Elsevier

Economic Modelling

Volume 33, July 2013, Pages 593-604
Economic Modelling

Pareto–lognormal distributions: Inequality, poverty, and estimation from grouped income data

https://doi.org/10.1016/j.econmod.2013.04.046Get rights and content

Highlights

  • Estimation and properties of the Pareto–lognormal distribution are considered.

  • Moment distribution functions, inequality and poverty measures are derived.

  • Generalized method of moments estimation from grouped data is considered.

  • Performance is compared with that of the generalized beta-2 distribution.

Abstract

The (double) Pareto–lognormal is an emerging parametric distribution for income that has a sound underlying generating process, good theoretical properties, and some limited favorable evidence of its fit to data. We extend existing results for this distribution in 3 directions. (1) We derive closed form formula for its moment distribution functions, and for various inequality and poverty measures. (2) We show how it can be estimated from grouped data using GMM. (3) Using grouped data from ten countries, we compare its performance with that of another leading 4-parameter income distribution, the generalized beta-2 distribution. The results confirm that, when using grouped data, both distributions provide a good fit, with the double Pareto–lognormal distribution outperforming the beta distribution in 4 out of 10 cases.

Introduction

The estimation of parametric income distributions is useful for assessing inequality and poverty, and for welfare comparisons over time and space. This is particularly so when income data are available in grouped form, such as income and population shares, making the use of nonparametric methods less desirable.1 For more than a century considerable effort has been directed towards providing new parametric functional forms for income distributions. A major motivation of such studies has been to suggest functions with theoretical properties and statistical fits that are better than those of functions already appearing in the literature.
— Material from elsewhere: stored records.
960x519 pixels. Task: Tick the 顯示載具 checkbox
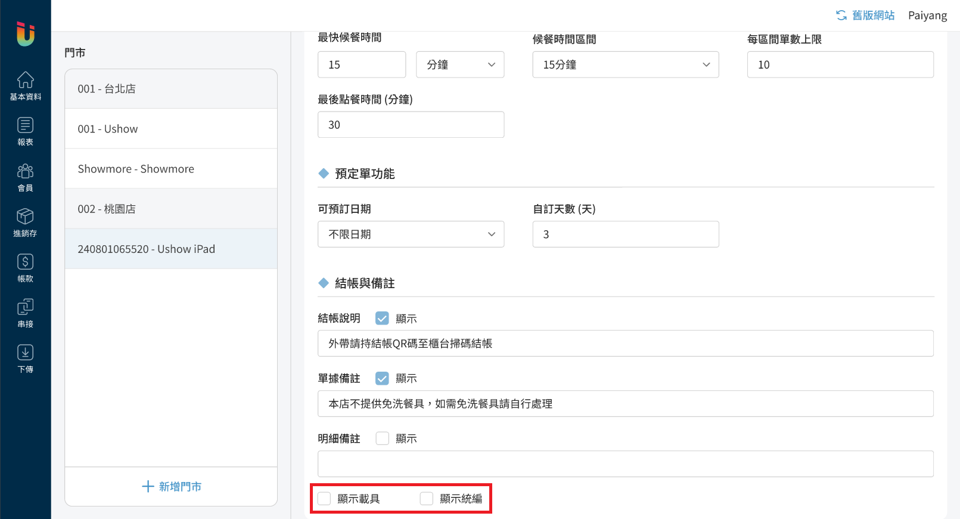click(x=324, y=499)
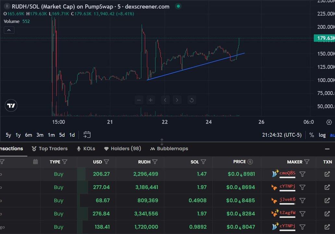Screen dimensions: 335x234
Task: Toggle percent scale on price axis
Action: 312,135
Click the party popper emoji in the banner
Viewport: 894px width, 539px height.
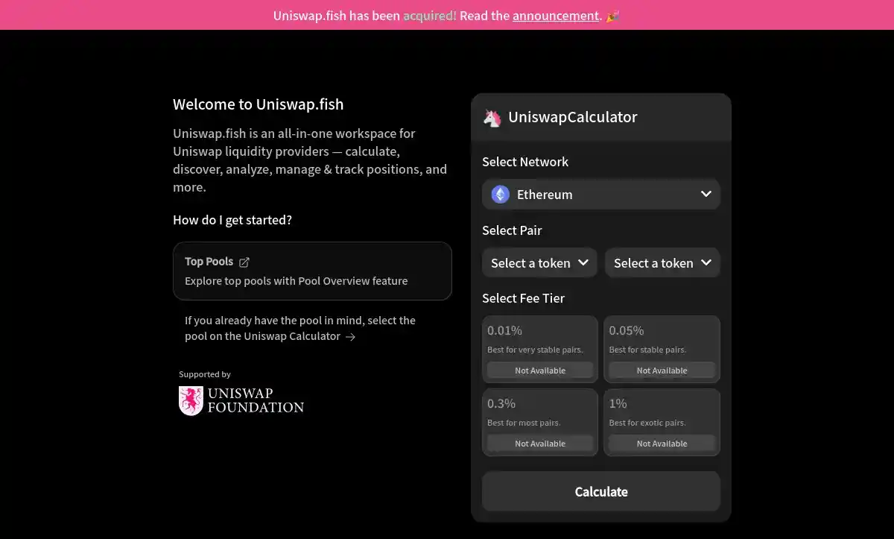(x=612, y=15)
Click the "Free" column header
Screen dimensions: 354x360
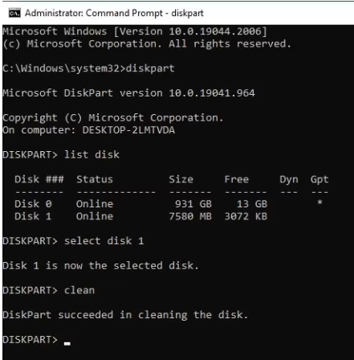237,179
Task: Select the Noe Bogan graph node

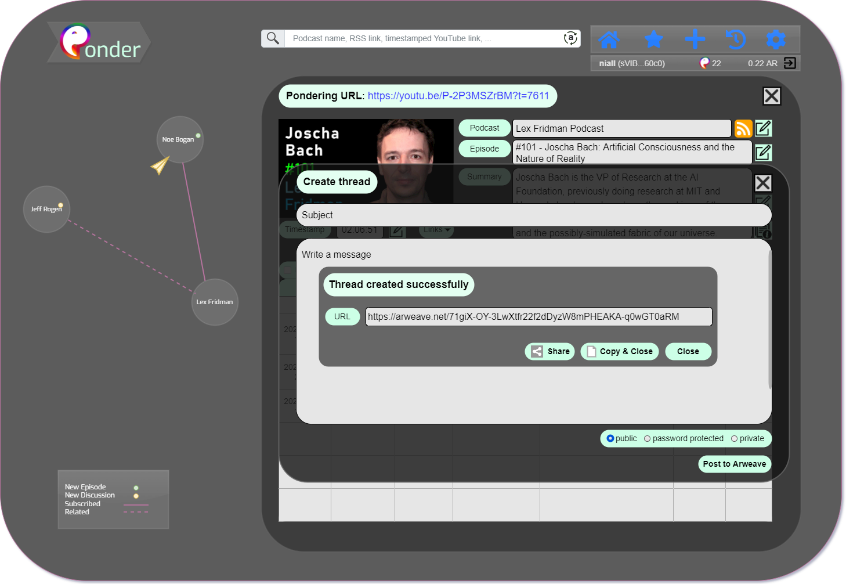Action: tap(179, 139)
The large number of functional forms that has been suggested includes, but is not limited to, the lognormal, gamma, Pareto, Weibull, Dagum, Singh-Maddala, beta-2, and generalized beta-2 distributions, and the quest continues. See Kleiber and Kotz (2003) for a comprehensive review. Despite the large number of distributions that have appeared, there has been no clear winner. An emerging 4-parameter distribution for income and other phenomena is the double Pareto–lognormal distribution (hereafter dPLN) developed by Reed (2003) and studied further by Reed and Jorgensen (2004). It has good properties with a sound theoretical justification (Reed, 2003), and, according to Reed and Wu (2008), provides a very good fit to income data.
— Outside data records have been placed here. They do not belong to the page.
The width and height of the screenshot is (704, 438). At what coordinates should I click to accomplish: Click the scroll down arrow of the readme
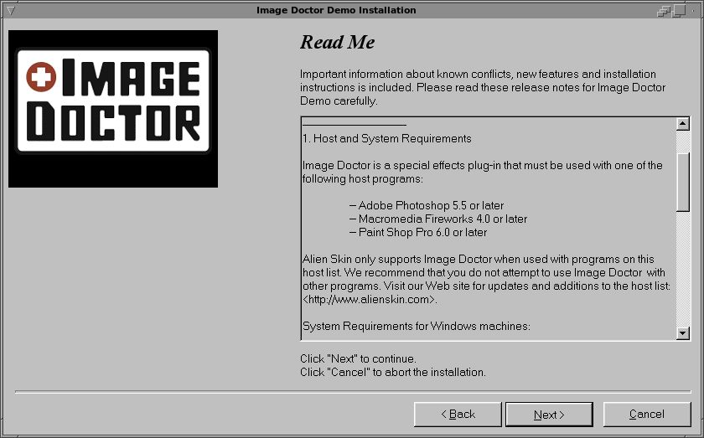pyautogui.click(x=683, y=333)
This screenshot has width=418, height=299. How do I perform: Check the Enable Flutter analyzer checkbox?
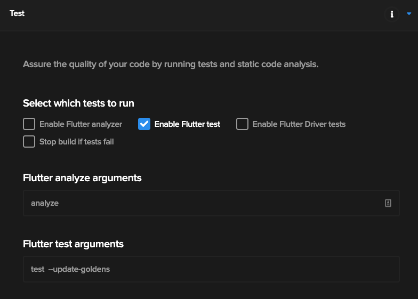click(x=29, y=124)
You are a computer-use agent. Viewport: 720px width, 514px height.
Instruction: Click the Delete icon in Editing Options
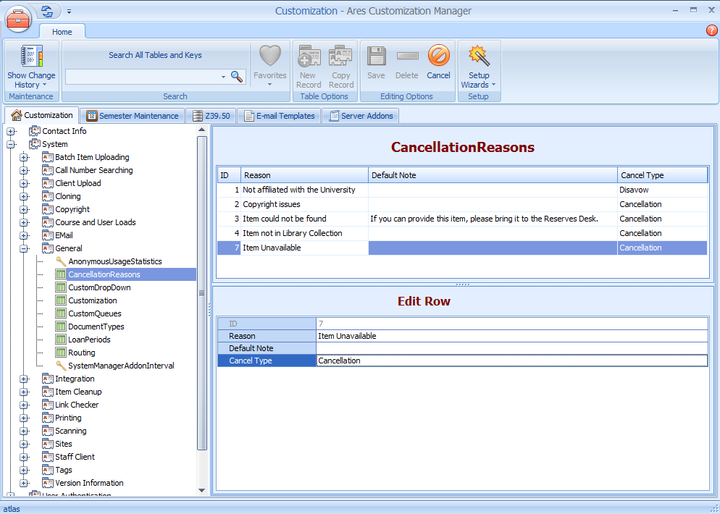tap(406, 56)
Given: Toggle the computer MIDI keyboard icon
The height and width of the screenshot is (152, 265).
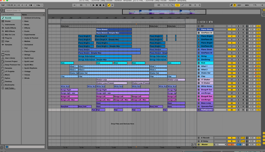Looking at the screenshot, I should click(x=235, y=5).
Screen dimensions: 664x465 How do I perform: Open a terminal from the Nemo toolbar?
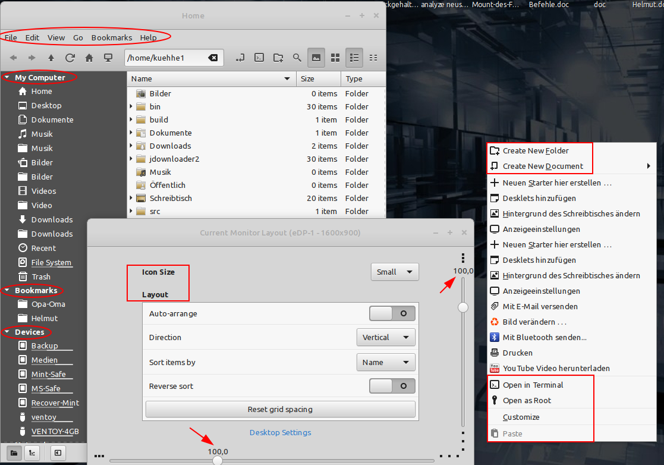[259, 58]
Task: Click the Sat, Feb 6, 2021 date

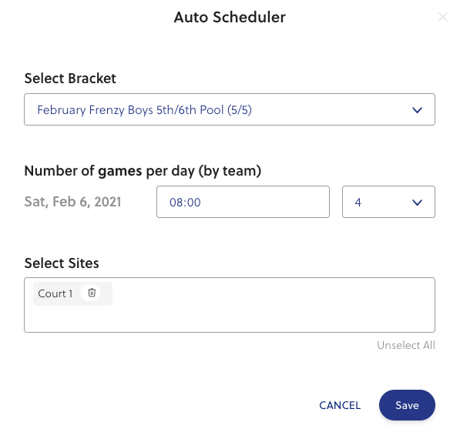Action: pos(72,202)
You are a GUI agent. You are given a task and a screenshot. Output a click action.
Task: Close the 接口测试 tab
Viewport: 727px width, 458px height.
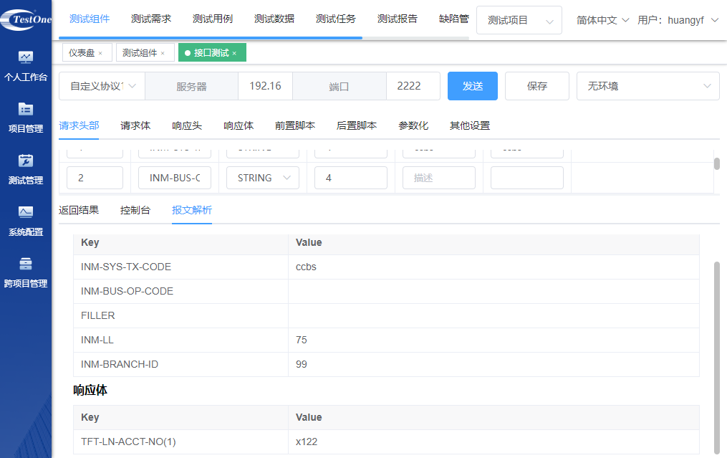coord(234,53)
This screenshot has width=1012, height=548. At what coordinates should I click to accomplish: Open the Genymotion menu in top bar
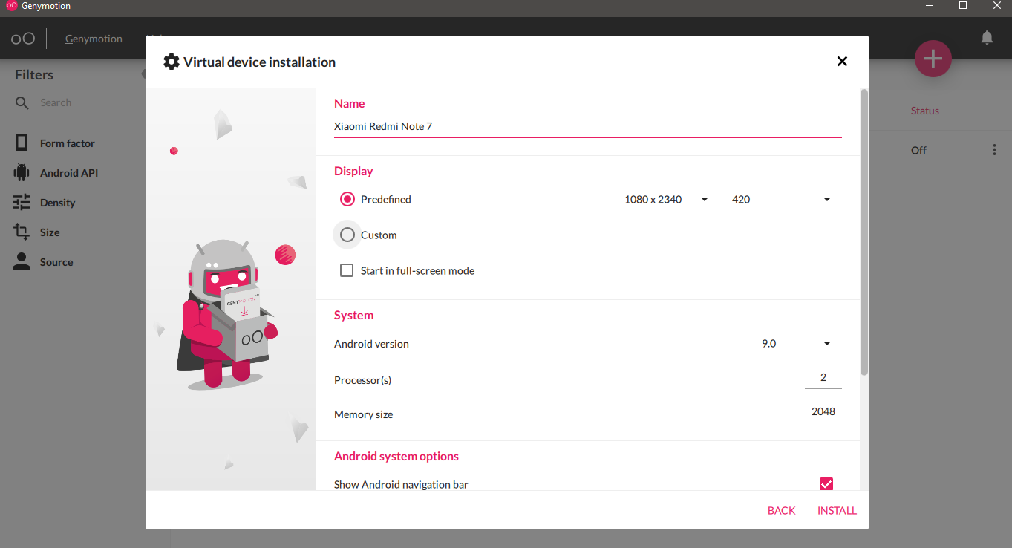[x=94, y=39]
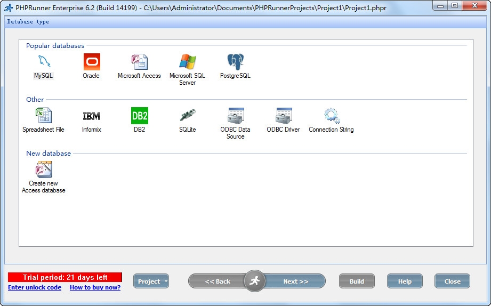Choose the DB2 database icon
The width and height of the screenshot is (491, 306).
[139, 116]
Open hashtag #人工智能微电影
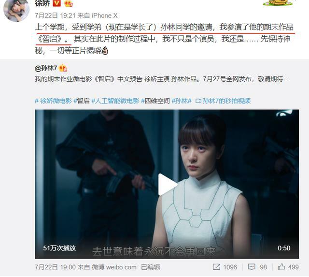The height and width of the screenshot is (277, 309). [x=115, y=101]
The purpose of this paper is to provide some further results for this distribution. We derive closed form solutions for various inequality and poverty measures in terms of the parameters of the dPLN distribution and show how they relate to the corresponding inequality and poverty measures for the lognormal and Pareto distributions. When grouped data are available as income and population proportions, and mean income is also observed, enabling calculation of group mean incomes, the generalized method of moments (GMM) framework developed in Hajargasht et al. (2012) is convenient for estimation. We provide the moment distribution functions which are required for estimating the dPLN distribution within this framework. Results from estimating this model are compared with those from estimating another leading 4-parameter distribution known as the generalized beta of the second kind (hereafter GB2), developed by McDonald (1984) and McDonald and Xu (1995). Using grouped data from ten regions (China rural, China urban, India rural, India urban, Pakistan, Russia, Poland, Brazil, Nigeria and Iran), we estimate the GB2, a 3-parameter Pareto–lognormal, and the dPLN distributions, and compare their performance in terms of goodness of fit. The results suggest that all three distributions provide good fits, and there is not one particular distribution that dominates the others over all datasets.
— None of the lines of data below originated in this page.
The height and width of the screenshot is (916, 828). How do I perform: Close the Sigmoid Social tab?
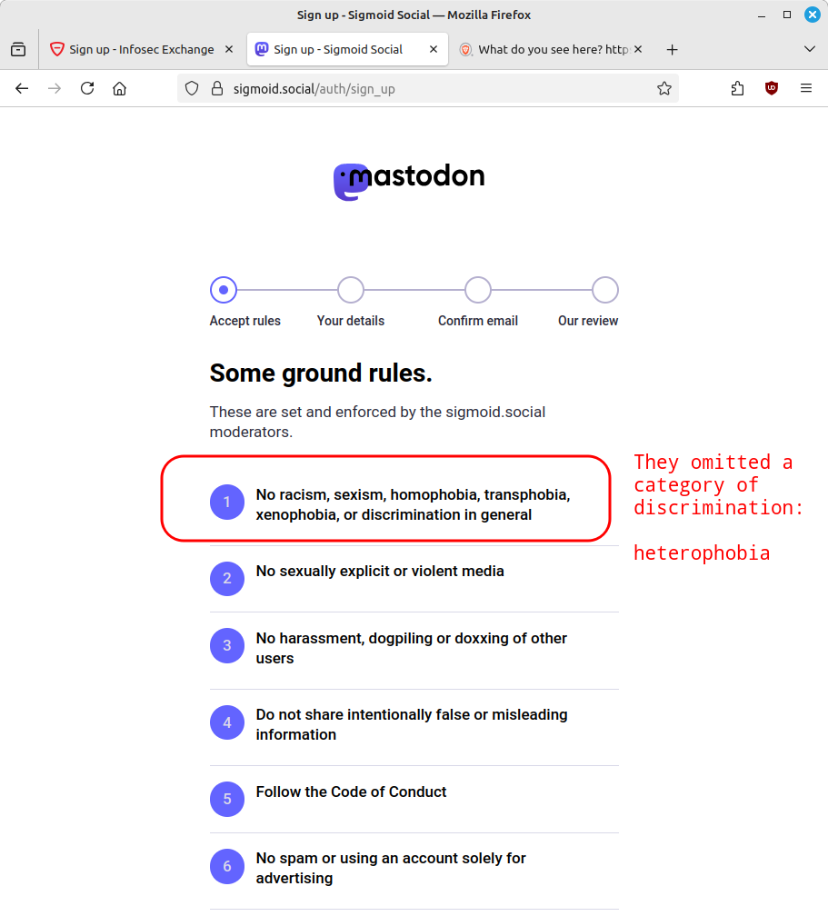pos(434,50)
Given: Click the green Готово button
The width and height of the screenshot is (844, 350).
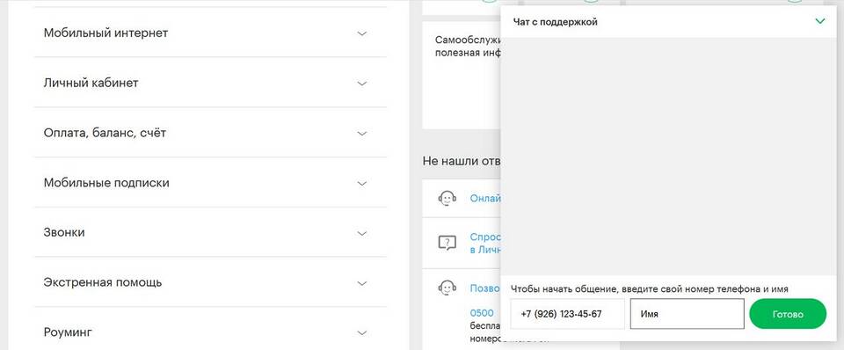Looking at the screenshot, I should (x=788, y=314).
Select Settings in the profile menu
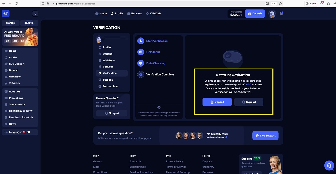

The paper is organized as follows. In Section 2 we briefly review the dPLN distribution. Expressions are provided for its moments and moment distribution functions, and for various inequality and poverty measures. The GB2 distribution that we later compare with the dPLN is reviewed in Section 3. 2 Pareto–lognormal income distributions, 3 The generalized beta distribution of the second kind contain results about the dPLN and GB2 distributions that are useful irrespective of whether or not the data are in grouped form. In Section 4 we summarize the GMM methodology developed in Hajargasht et al. (2012) for using grouped data to estimate the parameters of a general income distribution, and show how it can be applied to the dPLN distribution. This methodology draws on the results for moments and moment distribution functions that are provided in Section 2. Section 5 contains a description of the data used to illustrate the theoretical framework, and the results. The results include parameter estimates and their standard errors, test results for excess moment conditions, mean-square-error comparisons for goodness-of-fit, Gini and Theil coefficients, and coefficients of variation. Concluding remarks are provided in Section 6.

Section snippets

Pareto–lognormal income distributions

The probability density function (pdf) of the dPLN distribution with parameters (m, σ, α, β) isfdPLNymσαβ=αβα+βyϕlnymσRx1+Rx2y>0where R(t) = [1  Φ(t)]/ϕ(t) is a Mills' ratio, ϕ(.) and Φ(.) are, respectively, the pdf and cumulative distribution function (cdf) for a standard normal random variable,x1=ασlnymσandx2=βσ+lnymσ.

The cdf of the dPLN distribution has been derived as (Reed and Jorgensen, 2004)FdPLNymσαβ=0yftdt=ΦlnymσϕlnymσβRx1αRx2α+β.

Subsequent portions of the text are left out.